■ Tugas Dikerjakan
Bisakah Anda menulis ulang bagian wawancara dengan Nia Dinata di bawah ini, antara "Apa pertimbangan paling" dan "atau film-film luar." (keduanya ikut disertakan), dengan mengganti "Hollywood" menjadi "Eropa"?

■ Teks yang Ditampilkan
:::
Artikel/Wawancara Nia Dinata: Penonton Indonesia Sekarang Sangat Cerdas

Wawancara 13-05-2008

Nia Dinata. Sumber: Kalyana Shira FilmsPada Desember 2007, Mirwan Andan dari redaksi Katalog Film Indonesia menemui produser/sutradara Nia Dinata untuk mengetahui pendapatnya mengenai produksi dan penonton film Indonesia

Apa pertimbangan paling penting dalam memilih proyek film?

Cerita dan skenario, kalau ide cerita dan skenarionya kuat dan mewakili apa yang saya anggap penting untuk disampaikan ke masyarakat, biasanya itu menjadi tolak ukur utama.  Paling penting memang cerita dan script sebagai backbone sebuah project film. Jika melihat jumlah film Indonesia yang begitu meningkat, tahun 2007 peningkatannya sudah lebih 200% dari tahun sebelumnya dan saya melihat banyak orang tertarik bikin film karena bisnisnya. Jumlah bioskop juga bertambah di tahun 2007 dibanding tahun 2006, meskipun jumlahnya belum signifikan dan kelihatan bahwa masyarakat Indonesia sudah mulai menyukai film Indonesia. Mungkin kecuali Harry Potter, Spiderman dan Pirates Of The Carribean, orang Indonesia lebih banyak menonton film Indonesia sendiri ketimbang menonton film-film Hollywood atau film-film luar.

Menurut saya, dari sudut pandang pebisnis, ini jadi opportunity. Nah kami (Kalyana Shira) justru menggarap film jika hanya cocok dengan cerita dan script-nya. Kami biasanya mengelaborasi cerita selama minimal setahun untuk sebuah film. Dari ide, skenario trus abis skenario draft satu sudah jadi, biasanya kami melakukan script conference, saat script conference diadakan table reading dengan membacakan skenario itu dengan suara keras lalu dibicarakan. Setelah itu baru kelihatan kelemahan-kelemahan script tersebut dan setelah itu direvisi lagi sampai draft berikutnya sampai semuanya merasa sreg untuk melakukan produksinya.

Apa alasannya bereksperimen dengan berbagai genre?
:::
■ Bahan yang Diberikan
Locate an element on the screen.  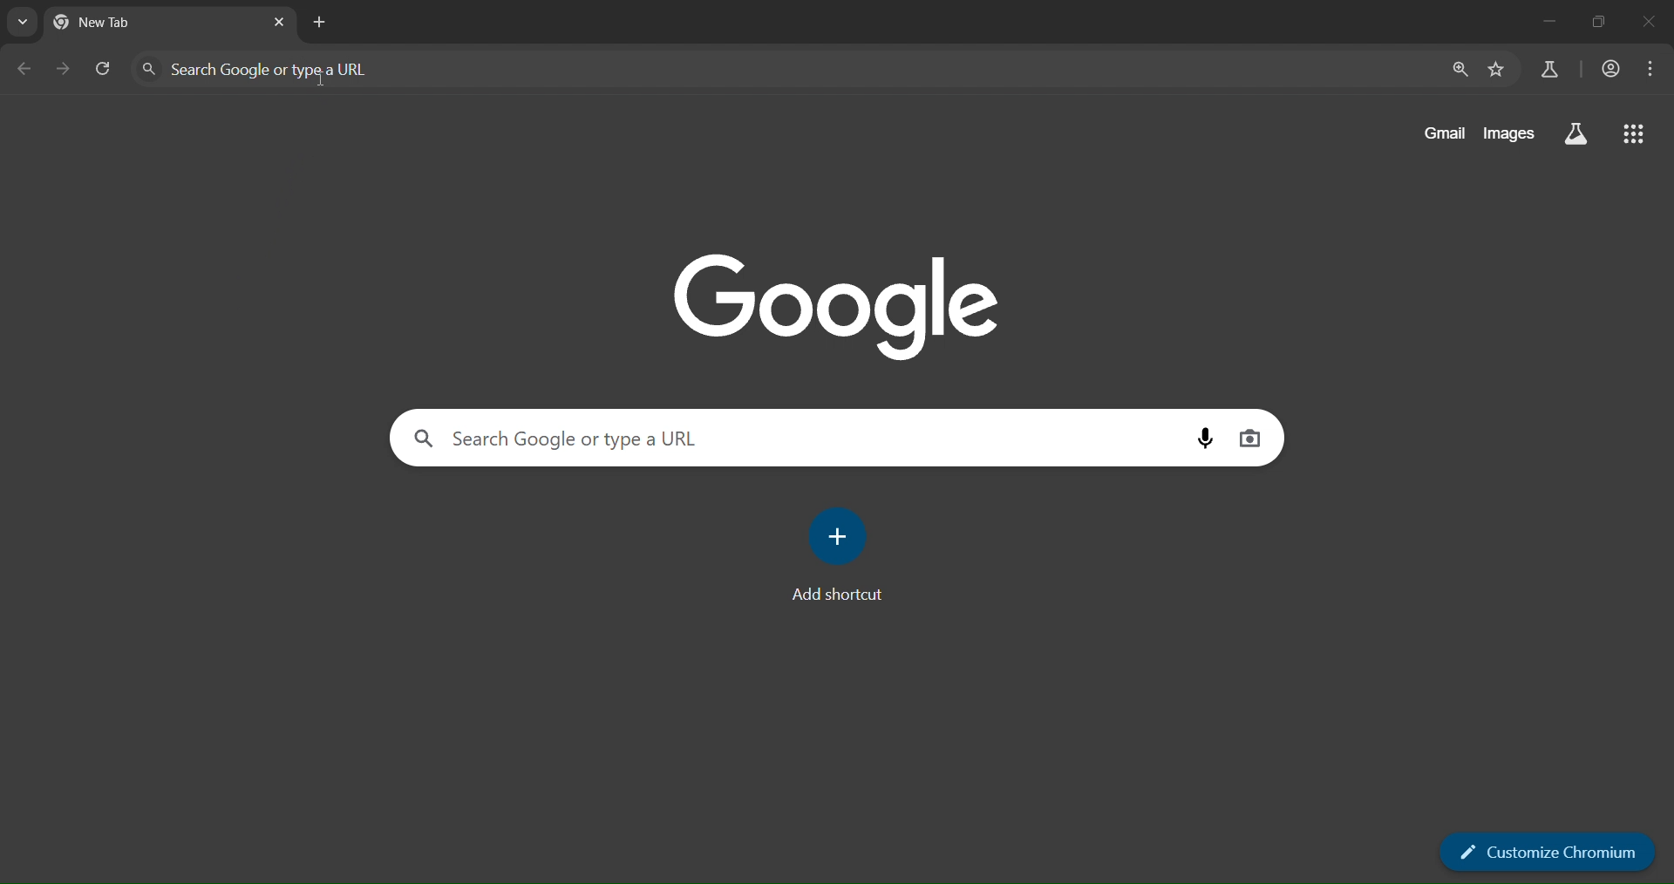
restore down is located at coordinates (1597, 23).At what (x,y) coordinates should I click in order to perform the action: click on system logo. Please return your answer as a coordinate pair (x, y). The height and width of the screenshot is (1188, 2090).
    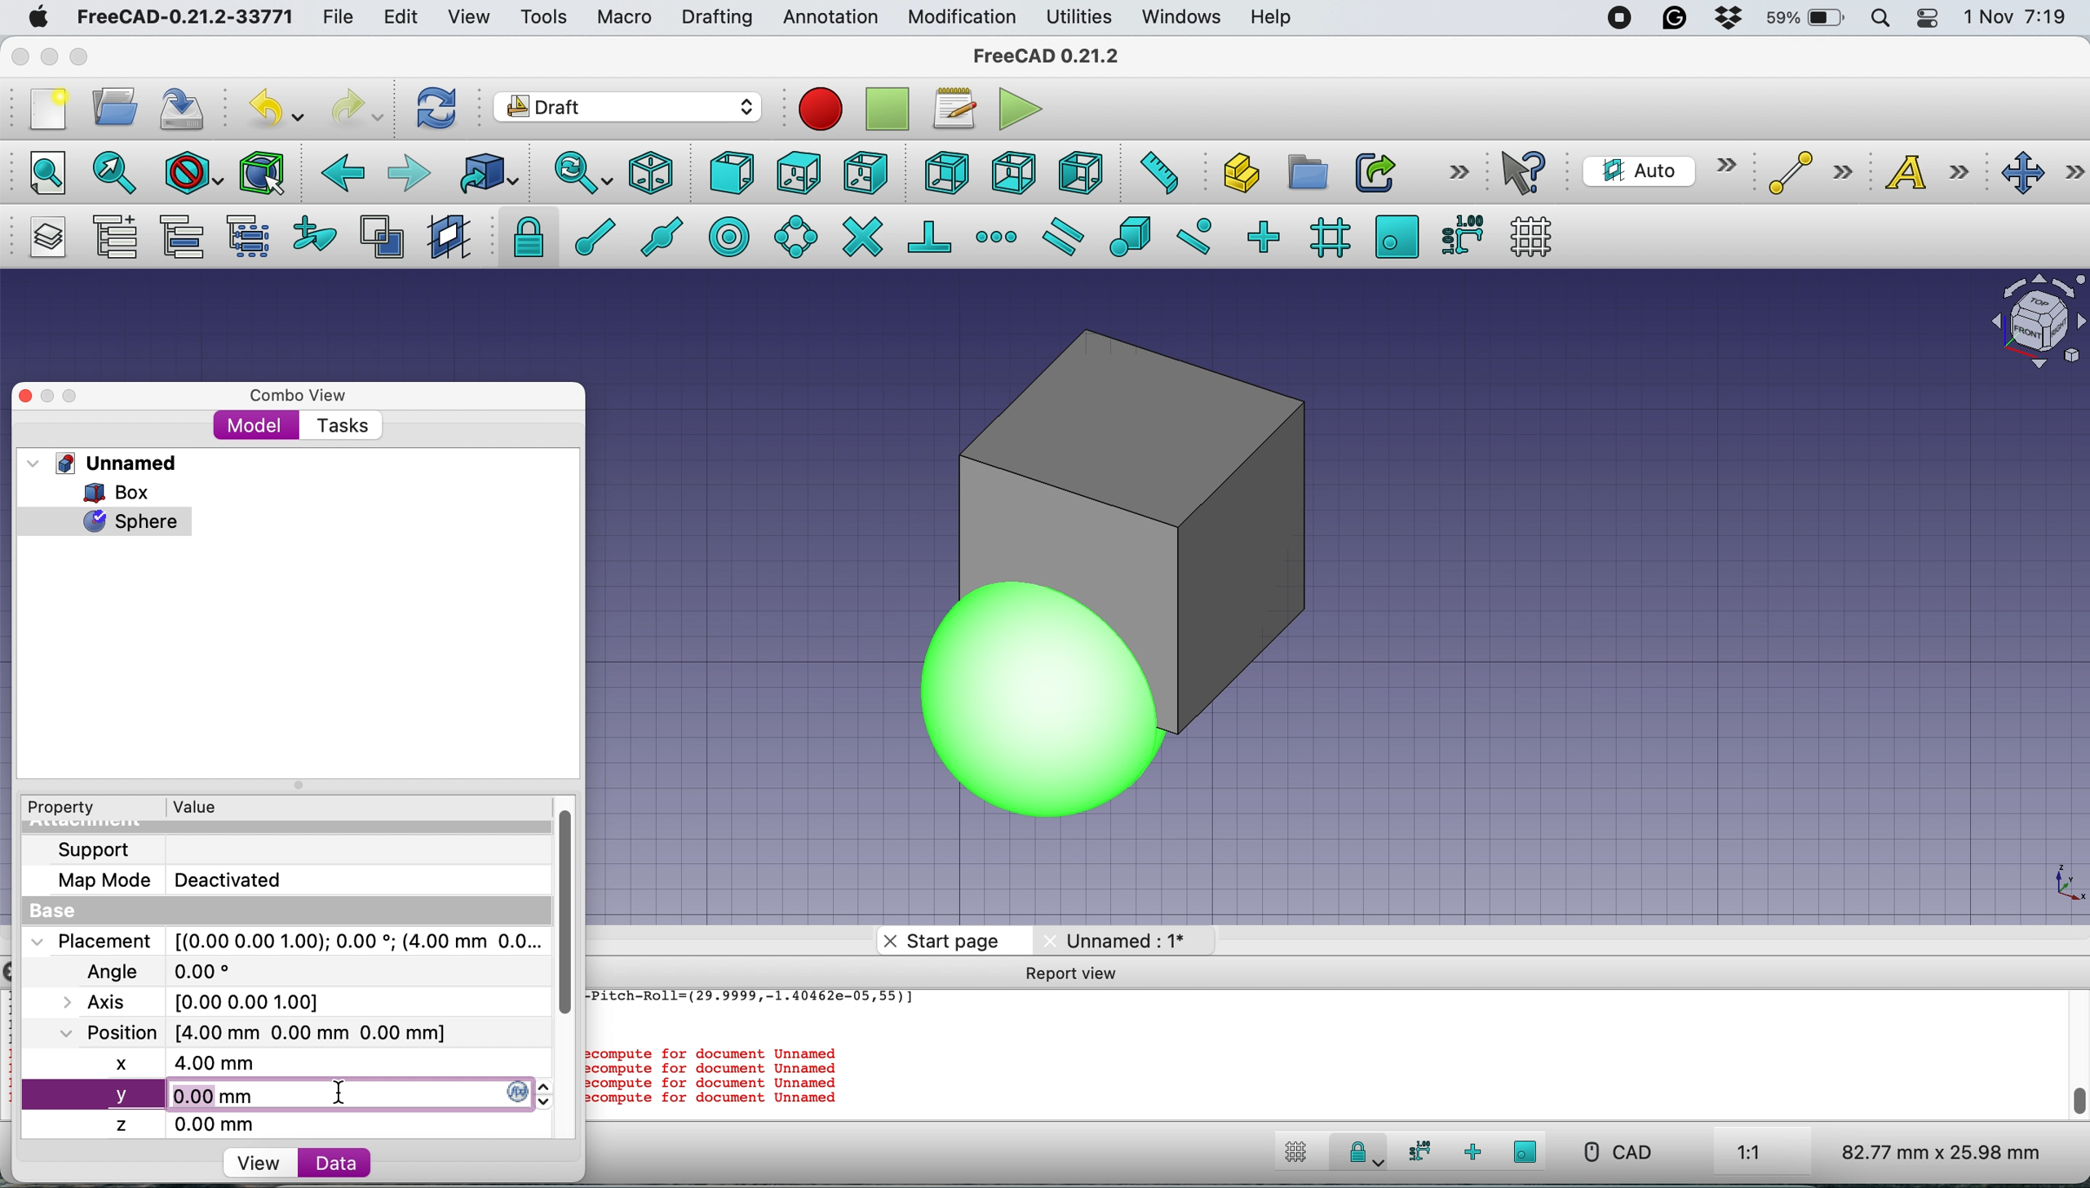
:::
■ Jawaban Latihan
Apa pertimbangan paling penting dalam memilih proyek film?

Cerita dan skenario, kalau ide cerita dan skenarionya kuat dan mewakili apa yang saya anggap penting untuk disampaikan ke masyarakat, biasanya itu menjadi tolak ukur utama.  Paling penting memang cerita dan script sebagai backbone sebuah project film. Jika melihat jumlah film Indonesia yang begitu meningkat, tahun 2007 peningkatannya sudah lebih 200% dari tahun sebelumnya dan saya melihat banyak orang tertarik bikin film karena bisnisnya. Jumlah bioskop juga bertambah di tahun 2007 dibanding tahun 2006, meskipun jumlahnya belum signifikan dan kelihatan bahwa masyarakat Indonesia sudah mulai menyukai film Indonesia. Mungkin kecuali Harry Potter, Spiderman dan Pirates Of The Carribean, orang Indonesia lebih banyak menonton film Indonesia sendiri ketimbang menonton film-film Eropa atau film-film luar.